M&T: Welcher Aufwand ist erforderlich, um ein System mit AppOnChip auszustatten?
AW: Ein vollständig automatisierter Prozess übernimmt die Verknüpfung zwischen Hardwareschlüssel und zu schützender Software. Dabei wird analysiert, welcher Code auf dem Schlüssel ausgeführt werden kann. Dieser Code wird in eine Form umgewandelt, die die Ausführung auf dem Hardwareschlüssel ermöglicht. Dabei ist kein Engineering-Aufwand erforderlich.
M&T: Wo findet der Zertifizierungsprozess statt?
AW: Er kann in der Cloud, auf unseren eigenen Servern oder in den Rechenzentren der Anwender stattfinden. Die meisten Kunden hierzulande lassen die Zertifizierung noch auf ihren eigenen Servern ablaufen.
M&T: Gibt es bereits Anwendungen für AppOnChip?
AW: Auf der embedded world hat TQ die QSys-Plattform vorgestellt, die den Sentinel HL Security Chip enthält. In Kombination mit der AppOnChip-Funktion bietet die QSys-Plattform damit sowohl Schutz gegen Software-Piraterie als auch über die Lizenzierungsverfahren die Möglichkeit, verschiedene Monetarisierungsformen und neue Geschäftsmodelle realisieren zu können.
M&T: Wo sehen Sie die Herausforderungen für die nächste Zukunft?

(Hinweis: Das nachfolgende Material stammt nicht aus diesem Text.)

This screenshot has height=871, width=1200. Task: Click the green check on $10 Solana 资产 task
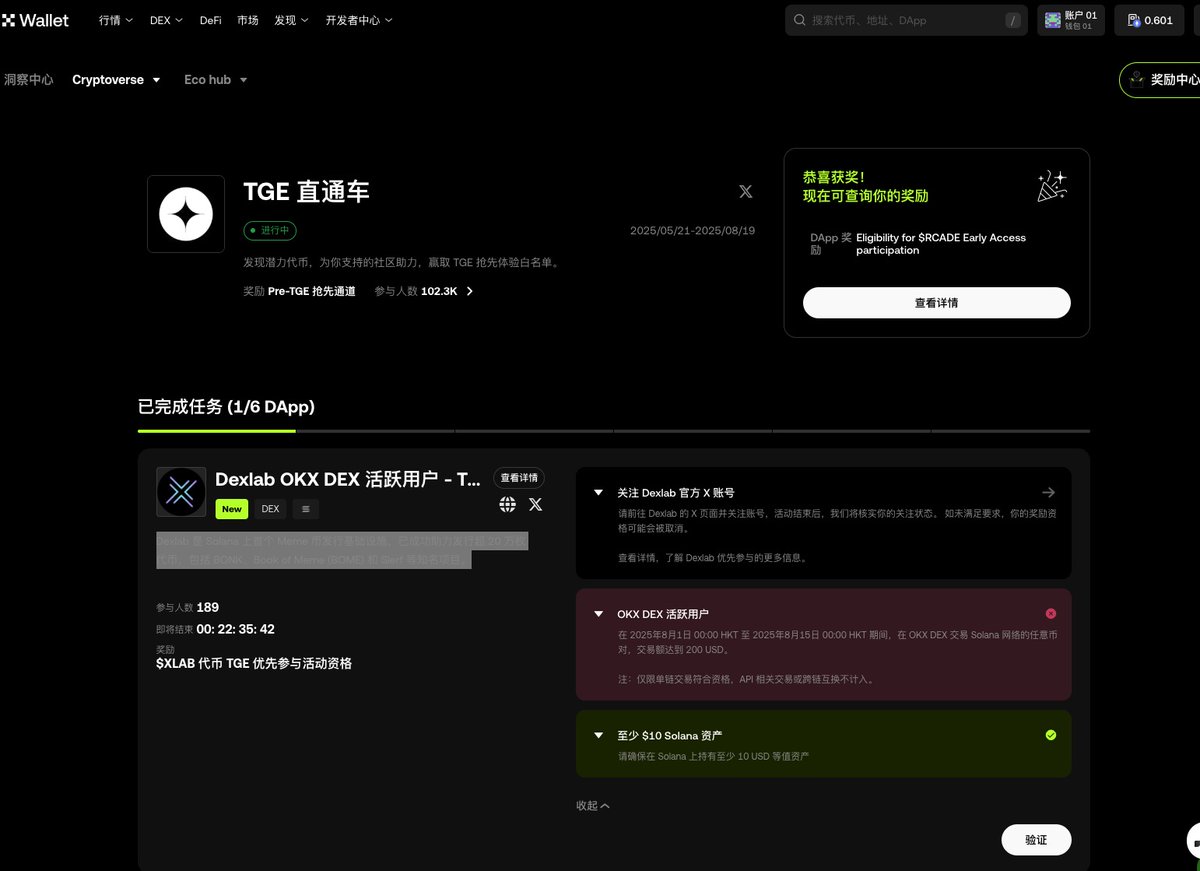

AW: Wir müssen viel Aufklärungsarbeit leisten, damit die Gerätehersteller das Thema verstehen und in ihre Roadmap einbauen. Die Software, über die die Hersteller sich differenzieren, muss geschützt und monetarisiert werden. Viele Hersteller sind in dieser Hinsicht noch etwas zu gutgläubig.